- **Extrait du texte**:
------------------------
Pr Martine Duclos – L’activité physique : de nombreux effets reconnus sur la santé
Professeur des Universités-Praticien Hospitalier, chef du service de Médecine du Sport au CHU de Clermont-Ferrand, endocrinologue et physiologiste, Martine Duclos nous détaille les bienfaits de l’activité physique pour la santé.
Le sport sur ordonnance est aujourd’hui une réalité ! Une excellente nouvelle pour tous les professionnels de santé convaincus que l’activité physique a toute sa place dans la prise en charge de certaines maladies. C’est le cas du Pr Martine Duclos, médecin endocrinologue, chef du service médecine du sport au CHU de Clermont-Ferrand et également conseillère auprès de Valérie Fourneyron lorsqu’elle était ministre des Sports. Découvrez son parcours, ses convictions, et ses conseils pour remettre l’activité physique au cœur des parcours de soin… et de notre quotidien !
Vous êtes à l’origine médecin endocrinologue : comment en êtes-vous venue à vous intéresser à l’activité physique ?
Du fait de ma spécialisation en endocrinologie, je me suis toujours occupée des hormones et mon premier intérêt était d’étudier la relation entre hormones, activité physique et sportive dans un large spectre qui allait du surentraînement (le plus souvent chez le sportif intensif) jusqu’à l’absence totale d’activité physique. Initialement, je travaillais surtout sur deux domaines :
– le sportif de haut niveau : on disait que le sport de haut niveau n’était pas bon pour la santé parce qu’il induisait des perturbations du bilan hormonal. J’avais dû mal à y croire et j’ai pu montrer qu’un sportif de haut niveau a des réponses hormonales tout à fait normales et que le plus souvent les perturbations hormonales s’expliquaient par des déficits énergétiques prolongés. En d’autres termes, un adulte (femme ou homme) qui s’entraîne 15 à 20h par semaine doit avoir un bilan hormonal normal à condition que ses apports alimentaires compensent ses dépenses énergétiques augmentées,
– puis, par ma spécialisation qui m’amenait à voir des patients diabétiques ou en situation d’obésité, je me suis penchée sur les pathologies liées aux comportements en m’intéressant plus spécifiquement à l’activité physique, mais cette fois chez tout un chacun. Il faut savoir qu’à l’époque, il y a une dizaine d’années de cela, il était très difficile de trouver des financements pour la recherche sur l’activité physique ! Du coup, j’ai contourné le problème. Comme j’étais dans un laboratoire INSERM de neuroendocrinologie où l’on travaillait beaucoup sur le stress, j’ai pu, via l’axe corticotrope, m’intéresser aux troubles métaboliques, à l’activité physique, au stress, le cortisol étant une hormone qu’on accusait à la fois d’être responsable des effets délétères du surentraînement chez le sportif et des troubles métaboliques chez les sujets en surpoids ou obèses. Bien entendu, ce n’est pas aussi simple, et le cortisol est une hormone fabuleuse, indispensable à la vie, et qui s’adapte parfaitement aux besoins de l’organisme avec tout un système de régulation pour éviter que le système ne s’emballe. Et ses relations avec l’activité physique et sportive ont fait le lit de mes premières publications scientifiques.
------------------------
- **Données extraites**:
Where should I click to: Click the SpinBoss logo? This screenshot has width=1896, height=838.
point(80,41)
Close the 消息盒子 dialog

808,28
------------------------
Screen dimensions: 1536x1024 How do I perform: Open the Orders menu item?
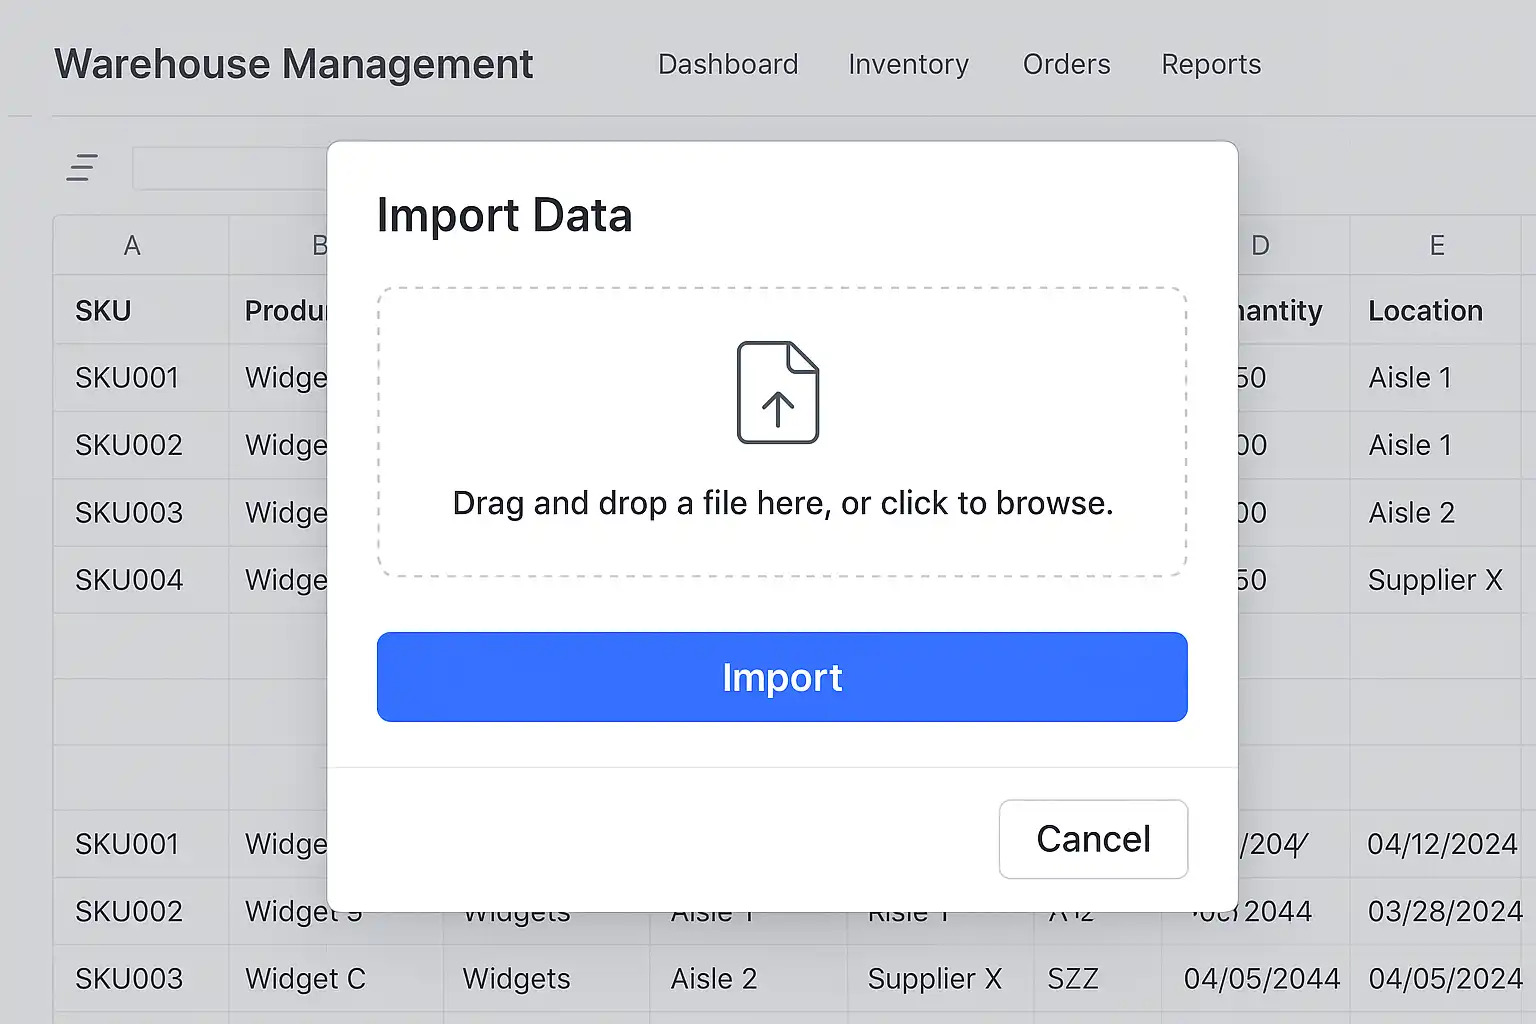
------------------------
- **Mise en pratique**:
[A] Recopiez le passage de l’extrait qui va de « Pr Martine Duclos – » jusqu’à « pour la santé. », en substituant « Lyon » à « Clermont-Ferrand ».
[B] Dans la phrase qui suit le titre de l’extrait, quels titres et spécialités sont attribués à Martine Duclos ?
[C] D’après l’extrait, à quelle condition un adulte qui s’entraîne 15 à 20 h par semaine doit-il avoir un bilan hormonal normal ?

- **Corrigés des exercices**:
[A]
Pr Martine Duclos – L’activité physique : de nombreux effets reconnus sur la santé
Professeur des Universités-Praticien Hospitalier, chef du service de Médecine du Sport au CHU de Lyon, endocrinologue et physiologiste, Martine Duclos nous détaille les bienfaits de l’activité physique pour la santé.

[B] Professeur des Universités-Praticien Hospitalier ; chef du service de Médecine du Sport au CHU de Clermont-Ferrand ; endocrinologue ; physiologiste.

[C] À condition que ses apports alimentaires compensent ses dépenses énergétiques augmentées.